Safety is a big thing that the military has eyes on, everything from backing up a vehicle to wearing protective eyewear.
What problems are unique to Baghdad and Iraq? You can dehydrate quickly here. Unless you’re living in a desert, you’re not accustomed to the climate. The Army issues the best equipment to carry our water. Once again, preventive medicine – they inspect water to make sure it’s drinkable and meets standards. For the most part, your body does acclimate to the weather. They do allow time and don’t push us so hard first coming out the gate.
Are the hospitals in tents or hard structures? And do they treat American soldiers, or coalition forces, Iraqis also? We have combat support hospitals throughout theater. They’re teamed up with specialties. We have head/neck specialties, thoracic surgeon, CAT-scan capabilities, just like a regular hospital you have in the States.
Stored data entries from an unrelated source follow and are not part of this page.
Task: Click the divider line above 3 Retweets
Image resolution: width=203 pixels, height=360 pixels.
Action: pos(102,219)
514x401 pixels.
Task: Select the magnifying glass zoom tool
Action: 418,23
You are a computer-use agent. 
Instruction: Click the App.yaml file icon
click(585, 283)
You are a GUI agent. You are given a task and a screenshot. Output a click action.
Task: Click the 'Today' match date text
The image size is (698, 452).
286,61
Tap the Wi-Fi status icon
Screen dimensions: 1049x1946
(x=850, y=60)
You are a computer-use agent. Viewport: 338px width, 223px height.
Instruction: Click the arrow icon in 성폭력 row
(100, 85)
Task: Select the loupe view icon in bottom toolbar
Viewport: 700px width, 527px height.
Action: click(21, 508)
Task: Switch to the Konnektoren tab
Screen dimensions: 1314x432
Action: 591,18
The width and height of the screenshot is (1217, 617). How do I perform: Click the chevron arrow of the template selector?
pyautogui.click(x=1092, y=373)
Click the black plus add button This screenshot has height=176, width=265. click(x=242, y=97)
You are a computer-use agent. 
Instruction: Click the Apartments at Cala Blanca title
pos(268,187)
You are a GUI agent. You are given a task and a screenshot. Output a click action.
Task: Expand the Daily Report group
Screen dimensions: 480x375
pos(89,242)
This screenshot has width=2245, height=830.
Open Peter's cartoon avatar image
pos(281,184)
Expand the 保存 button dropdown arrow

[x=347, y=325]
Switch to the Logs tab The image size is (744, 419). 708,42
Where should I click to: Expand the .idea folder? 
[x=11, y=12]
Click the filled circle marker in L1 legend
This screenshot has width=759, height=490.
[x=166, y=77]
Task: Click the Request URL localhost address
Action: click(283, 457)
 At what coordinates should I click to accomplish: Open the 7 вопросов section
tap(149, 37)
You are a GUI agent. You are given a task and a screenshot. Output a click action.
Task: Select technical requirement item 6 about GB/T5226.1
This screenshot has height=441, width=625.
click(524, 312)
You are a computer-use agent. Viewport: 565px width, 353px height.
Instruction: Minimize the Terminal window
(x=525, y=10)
We have teams that go out and support the national police. We have teams that support coalition forces. Our hospitals treat American soldiers, but we do see coalition forces and Iraqi national people. We have medical rules of engagement. Those are what give the hospitals the guidance on who they can treat and not treat.
Some hospitals are hard facilities; some are mixed. We can set up in a tent, but some have taken over a hard type of facility. As we’re here, we have a phrase – “You always improve your foxhole.” Not knowing an actual end date, we just do continuous improvement.
What do you want to tell the public? We appreciate all the support for the soldiers. And the media will sometimes ask us questions like, “What do you think about the president’s comments?” We can’t follow the media every day here because of the communications. And I hope they take that in consideration, that we’re not tracking everything that happens back there.
What was the reaction to the ruling on Saddam? We’re the same as everyone else. What’s going to happen? We’re not sure. I do know the Iraqi people were celebrating. What does that mean for us? It’s kind of hard to tell.